On starting a new portrait I always do several quick sketches before setting up the final painting especially if I’m working from life. Working from photos is a bit quicker as I can set up my composition directly through my camera lens.
I always start with a mid-toned pastel pencil to sketch it out on my prepared drawing board with PastelMat (my favourite surface!) taped around all sides to keep it secure. Working on a 40x30cm head study generally gives life-sized portrait.
I’ll then block in my darks using an Inscribe Charcoal Pastel to create my design of darks. Then I’ll go in with bigger swathes of colour, building up my layers very lightly.
I’m often told I whisper the pastel onto the surface during live portrait demos so I know I definitely have a very light touch.
When I started out using pastel I was a serial blender but over the years I have learned to love my mark-making and now very rarely find I need to blend. Now I prefer to see my marks as it’s my personal mark-making that defines my style and my work.
On brands that I favour I’d say Caran D’Ache Pastel Pencils are my favourites as they have a huge range of skin tone colours that I use again and again. There is one pencil I’d never be without and that’s the Violet Grey – it’s an incredible colour to use on shadows in skin.
My favourite brand of pastels is Unison Colour – I love them for their rich buttery dense pigment and how they glide onto the PastelMat effortlessly.
Becoming a Unison Colour Associate Artist in 2017 was a huge honour and I ran a workshop with them last summer on life drawing for which I created my own personal set of pastels. I loved creating that set and use it a lot!
Another brand I like is NuPastels for their size and range of 96 colours which covers everything from portraits to landscape. They are a very useful set to have to hand.
For the darkest dark ever, you cannot beat Terry Ludwig’s incredible V100 aka Eggplant. It’s the most velvety dark ever!
Once I’m finished a piece, I wrap it in glassine to protect it and never ever use fixative. It’s just a personal preference. I’ve found that a sharp tap on the long edge on a solid surface will dislodge any tiny particles prior to framing.

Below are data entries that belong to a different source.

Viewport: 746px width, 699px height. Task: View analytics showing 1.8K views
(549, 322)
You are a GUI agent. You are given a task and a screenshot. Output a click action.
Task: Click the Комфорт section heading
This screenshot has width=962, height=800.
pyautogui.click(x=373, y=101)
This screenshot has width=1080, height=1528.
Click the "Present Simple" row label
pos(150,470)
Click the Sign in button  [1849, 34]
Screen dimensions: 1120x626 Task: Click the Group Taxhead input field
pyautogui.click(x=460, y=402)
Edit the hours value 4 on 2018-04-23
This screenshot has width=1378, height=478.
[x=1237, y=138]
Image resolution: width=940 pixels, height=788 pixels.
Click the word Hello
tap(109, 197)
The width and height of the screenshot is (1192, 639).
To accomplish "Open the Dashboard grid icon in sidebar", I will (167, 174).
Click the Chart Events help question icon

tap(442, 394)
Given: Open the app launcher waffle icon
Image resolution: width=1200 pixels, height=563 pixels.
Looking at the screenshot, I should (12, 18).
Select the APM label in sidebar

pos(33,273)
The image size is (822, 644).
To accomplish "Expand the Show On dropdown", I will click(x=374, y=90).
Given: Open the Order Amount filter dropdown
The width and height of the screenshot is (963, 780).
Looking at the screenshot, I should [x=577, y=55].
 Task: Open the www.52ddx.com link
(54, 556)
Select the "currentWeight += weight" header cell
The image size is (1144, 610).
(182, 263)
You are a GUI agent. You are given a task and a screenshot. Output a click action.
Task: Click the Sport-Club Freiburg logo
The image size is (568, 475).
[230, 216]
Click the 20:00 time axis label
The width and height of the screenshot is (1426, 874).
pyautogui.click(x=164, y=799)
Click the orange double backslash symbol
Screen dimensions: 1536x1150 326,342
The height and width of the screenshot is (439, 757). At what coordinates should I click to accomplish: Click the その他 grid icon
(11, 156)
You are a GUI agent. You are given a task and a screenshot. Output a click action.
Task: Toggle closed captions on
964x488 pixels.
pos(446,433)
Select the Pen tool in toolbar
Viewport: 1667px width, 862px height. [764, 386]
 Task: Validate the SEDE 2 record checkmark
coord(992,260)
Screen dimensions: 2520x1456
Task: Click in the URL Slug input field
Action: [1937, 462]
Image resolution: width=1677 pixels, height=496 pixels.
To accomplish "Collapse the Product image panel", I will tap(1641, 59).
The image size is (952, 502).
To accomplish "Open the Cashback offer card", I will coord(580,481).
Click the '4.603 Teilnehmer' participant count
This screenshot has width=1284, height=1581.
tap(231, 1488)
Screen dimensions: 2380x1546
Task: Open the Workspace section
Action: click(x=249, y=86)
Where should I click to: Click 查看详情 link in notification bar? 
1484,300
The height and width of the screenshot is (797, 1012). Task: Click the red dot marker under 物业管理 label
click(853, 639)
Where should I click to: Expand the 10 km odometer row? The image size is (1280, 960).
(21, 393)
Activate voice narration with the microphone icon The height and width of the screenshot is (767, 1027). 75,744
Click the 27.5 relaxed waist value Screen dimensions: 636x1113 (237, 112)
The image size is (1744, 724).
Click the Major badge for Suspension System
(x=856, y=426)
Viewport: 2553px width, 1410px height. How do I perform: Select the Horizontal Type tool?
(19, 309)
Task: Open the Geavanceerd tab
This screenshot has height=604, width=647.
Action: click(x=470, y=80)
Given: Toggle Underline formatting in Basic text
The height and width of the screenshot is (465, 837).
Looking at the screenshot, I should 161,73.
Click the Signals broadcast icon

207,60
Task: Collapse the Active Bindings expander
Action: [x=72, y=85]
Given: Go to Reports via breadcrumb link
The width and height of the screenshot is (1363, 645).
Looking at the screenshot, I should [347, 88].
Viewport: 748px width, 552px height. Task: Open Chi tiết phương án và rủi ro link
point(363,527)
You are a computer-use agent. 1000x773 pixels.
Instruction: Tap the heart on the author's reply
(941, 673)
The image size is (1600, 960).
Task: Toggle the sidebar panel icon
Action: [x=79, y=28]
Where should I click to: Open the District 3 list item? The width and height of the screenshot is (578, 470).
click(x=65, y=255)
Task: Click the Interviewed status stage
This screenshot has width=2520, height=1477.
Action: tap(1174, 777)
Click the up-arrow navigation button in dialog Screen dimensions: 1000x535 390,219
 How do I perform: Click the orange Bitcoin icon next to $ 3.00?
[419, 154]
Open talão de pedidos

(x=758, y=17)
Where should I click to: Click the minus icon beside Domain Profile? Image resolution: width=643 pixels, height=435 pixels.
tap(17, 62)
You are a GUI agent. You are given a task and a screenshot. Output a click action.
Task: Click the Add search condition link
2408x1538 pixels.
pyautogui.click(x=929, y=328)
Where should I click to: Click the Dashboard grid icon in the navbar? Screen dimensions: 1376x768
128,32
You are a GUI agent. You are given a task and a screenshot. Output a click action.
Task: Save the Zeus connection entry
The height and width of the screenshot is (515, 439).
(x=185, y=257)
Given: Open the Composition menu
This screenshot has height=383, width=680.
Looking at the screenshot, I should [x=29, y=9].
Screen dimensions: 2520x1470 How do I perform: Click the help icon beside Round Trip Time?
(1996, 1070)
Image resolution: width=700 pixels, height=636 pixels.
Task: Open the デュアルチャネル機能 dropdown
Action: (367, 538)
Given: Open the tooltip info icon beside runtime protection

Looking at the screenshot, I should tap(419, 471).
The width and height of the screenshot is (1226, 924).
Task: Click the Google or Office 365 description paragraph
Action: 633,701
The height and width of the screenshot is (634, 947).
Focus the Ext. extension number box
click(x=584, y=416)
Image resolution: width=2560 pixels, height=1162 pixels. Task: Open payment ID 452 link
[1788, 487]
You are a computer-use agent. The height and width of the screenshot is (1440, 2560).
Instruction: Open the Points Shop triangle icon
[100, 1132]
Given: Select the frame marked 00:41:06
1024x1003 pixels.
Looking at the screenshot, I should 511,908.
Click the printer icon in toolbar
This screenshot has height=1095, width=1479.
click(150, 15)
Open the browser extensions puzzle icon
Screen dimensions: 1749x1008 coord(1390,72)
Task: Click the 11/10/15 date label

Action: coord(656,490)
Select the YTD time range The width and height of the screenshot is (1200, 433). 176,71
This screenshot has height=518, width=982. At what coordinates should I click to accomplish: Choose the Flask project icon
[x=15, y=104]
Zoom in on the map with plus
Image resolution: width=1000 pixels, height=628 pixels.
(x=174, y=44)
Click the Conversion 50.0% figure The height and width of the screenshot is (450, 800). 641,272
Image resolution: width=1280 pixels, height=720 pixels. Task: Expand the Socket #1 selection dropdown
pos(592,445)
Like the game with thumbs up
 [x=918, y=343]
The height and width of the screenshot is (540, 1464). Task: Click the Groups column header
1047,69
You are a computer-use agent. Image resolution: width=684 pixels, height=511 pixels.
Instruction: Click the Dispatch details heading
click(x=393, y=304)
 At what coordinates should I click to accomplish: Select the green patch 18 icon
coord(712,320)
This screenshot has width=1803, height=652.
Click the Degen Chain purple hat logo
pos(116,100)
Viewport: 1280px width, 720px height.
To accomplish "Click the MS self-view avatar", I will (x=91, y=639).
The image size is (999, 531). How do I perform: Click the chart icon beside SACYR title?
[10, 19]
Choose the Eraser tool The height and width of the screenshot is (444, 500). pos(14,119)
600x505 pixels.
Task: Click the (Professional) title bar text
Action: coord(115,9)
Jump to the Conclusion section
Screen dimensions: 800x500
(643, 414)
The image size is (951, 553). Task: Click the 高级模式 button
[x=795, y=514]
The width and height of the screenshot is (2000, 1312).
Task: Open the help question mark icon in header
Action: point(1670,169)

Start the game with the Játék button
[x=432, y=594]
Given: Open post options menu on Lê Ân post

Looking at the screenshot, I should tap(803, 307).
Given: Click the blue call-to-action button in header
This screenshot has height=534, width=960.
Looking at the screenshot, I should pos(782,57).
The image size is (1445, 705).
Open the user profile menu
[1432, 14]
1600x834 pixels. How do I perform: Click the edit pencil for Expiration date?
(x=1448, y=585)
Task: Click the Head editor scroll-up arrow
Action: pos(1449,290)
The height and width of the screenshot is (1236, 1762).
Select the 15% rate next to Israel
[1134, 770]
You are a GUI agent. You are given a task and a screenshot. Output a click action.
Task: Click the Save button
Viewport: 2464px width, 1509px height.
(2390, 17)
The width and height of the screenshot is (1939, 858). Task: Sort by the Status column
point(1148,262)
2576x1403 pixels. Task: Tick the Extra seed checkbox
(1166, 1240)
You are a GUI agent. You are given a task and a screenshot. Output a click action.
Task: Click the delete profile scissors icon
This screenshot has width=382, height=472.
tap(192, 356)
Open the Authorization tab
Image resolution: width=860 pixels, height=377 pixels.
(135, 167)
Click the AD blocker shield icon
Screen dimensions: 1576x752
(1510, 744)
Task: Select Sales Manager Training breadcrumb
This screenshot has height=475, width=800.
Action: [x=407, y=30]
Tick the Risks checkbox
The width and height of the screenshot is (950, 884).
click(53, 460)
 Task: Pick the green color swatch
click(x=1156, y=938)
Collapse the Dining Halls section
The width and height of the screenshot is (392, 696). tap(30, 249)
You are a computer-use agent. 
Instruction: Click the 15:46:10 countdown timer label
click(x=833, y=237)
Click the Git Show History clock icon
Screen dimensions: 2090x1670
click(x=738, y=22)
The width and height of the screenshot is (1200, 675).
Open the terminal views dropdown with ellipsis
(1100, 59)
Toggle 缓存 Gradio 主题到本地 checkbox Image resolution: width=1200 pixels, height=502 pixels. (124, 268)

Hopefully, this blog might just inspire others to go for it and take that leap of faith. You’ll never know unless you try and as you can see from my story – it’s never too late!
I’ll end with this quote:
“The sacred space, for the artist, is within the creative flow, at the crucial and fiery point of artistic intention, where time suddenly contracts and the work finds its power and its groove.”~ Nick Cave
Oh my! Were you as blown away as I was? What a treat to meet all these people…because really, don’t you feel like you’ve just made their acquaintance?
Lynn and I would love to hear your response to her post. Do you have questions, thoughts, reactions, favs? Let us know by leaving a comment on the blog!
Thanks so much for joining us here today.
Until next time,
PS. Here is the info about the image that starts the blog:
Lynn Howarth, ‘Her Coat of Many Colours,’ 2019, soft pastel on PastelMat, 50×70 cm. NFS.
Winner of the Paisley Art Institute’s Annual Exhibition Piazza Paisley Award. This portrait was inspired by a desire to challenge myself to do not one but two portraits of my daughter. I’d watched her standing at our fireplace mantle piece and saw her reflection in the big mirror above it and thought how it would make a really lovely painting. To make it that bit more complex I got her to put on my paisley patterned silk kimono which is brightly coloured and very intricate. I set the whole scene up in our sitting room to sketch her to get the best pose then took many photos to try and capture the feeling I wanted to convey.
She’s a very beautiful young woman inside and out as she works as a mental health nurse and is truly committed to helping people at their lowest and most vulnerable. She is an inspiration to all who meet her and this was my tribute to a much beloved daughter. I hope the love and admiration I have for her shines through in this painting!